Vou para o lado oposto da minha chegada, em direção ao meio de transporte mais barato: o autocarro. A viagem é rápida, mas isso não me impede de admirar a arquitetura do lugar. O ar medieval traz um romantismo perfeito, dá para imaginar casais passeando de mãos dadas naquela paisagem tomada pela neve ou cavaleiros de armadura aparecendo em uma rua qualquer. Fico ainda mais surpresa pela capital do país quase não ser conhecida. Apesar do inverno rigoroso e a minha aversão ao tempo frio, diga-se de passagem que as batidas do meu queixo não melhora a situação (infelizmente mesmo com todas as roupas que cobrem meu corpo não estou vestida devidamente para os -6°C que o termômetro marca), a beleza do lugar é incontestável. Depois de 15 minutos chego no local indicado pelo papel que tenho em mãos.

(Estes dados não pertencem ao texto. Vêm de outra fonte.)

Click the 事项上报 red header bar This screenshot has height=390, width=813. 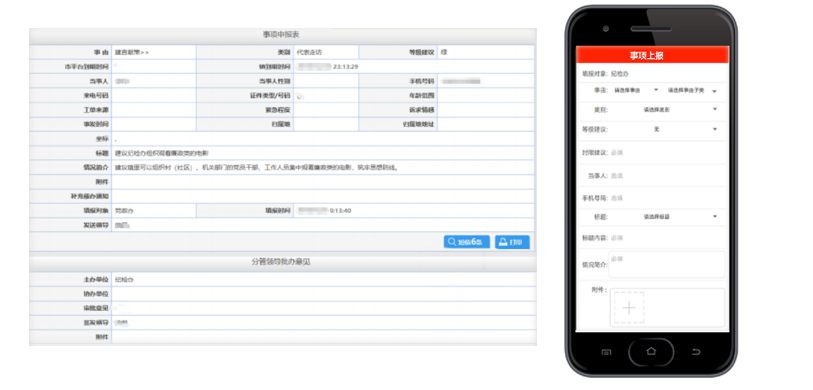652,55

O Medieval, restaurante que vou trabalhar, fica localizado no centro histórico. O prédio é um antigo casarão que não possui energia, mas tem um quarto disponível, que me foi cedido gentilmente pelos donos.

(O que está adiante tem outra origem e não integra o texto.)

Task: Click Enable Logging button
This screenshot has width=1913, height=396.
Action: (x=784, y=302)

Depois de ter guardado os poucos pertences que trouxe em seus devidos lugares, vou em direção a cozinha para conversar com os meus empregadores, que a partir de hoje serão também minha nova família.

Agradeço mentalmente por saber falar alemão e não só o básico inglês.

Noto que a família Maripuu é composta por três integrantes: Eha, Jaan e Hillar. O último, um jovem alto, magro e com nariz adunco me observa fixamente, todo interesse que ele demonstra estar sentindo por mim começa a me deixar sem graça. Cruzo meus braços sobre os seios e me coloco a balançar a cabeça de forma mecânica, após cada palavra que saí da boca dos pais do garoto.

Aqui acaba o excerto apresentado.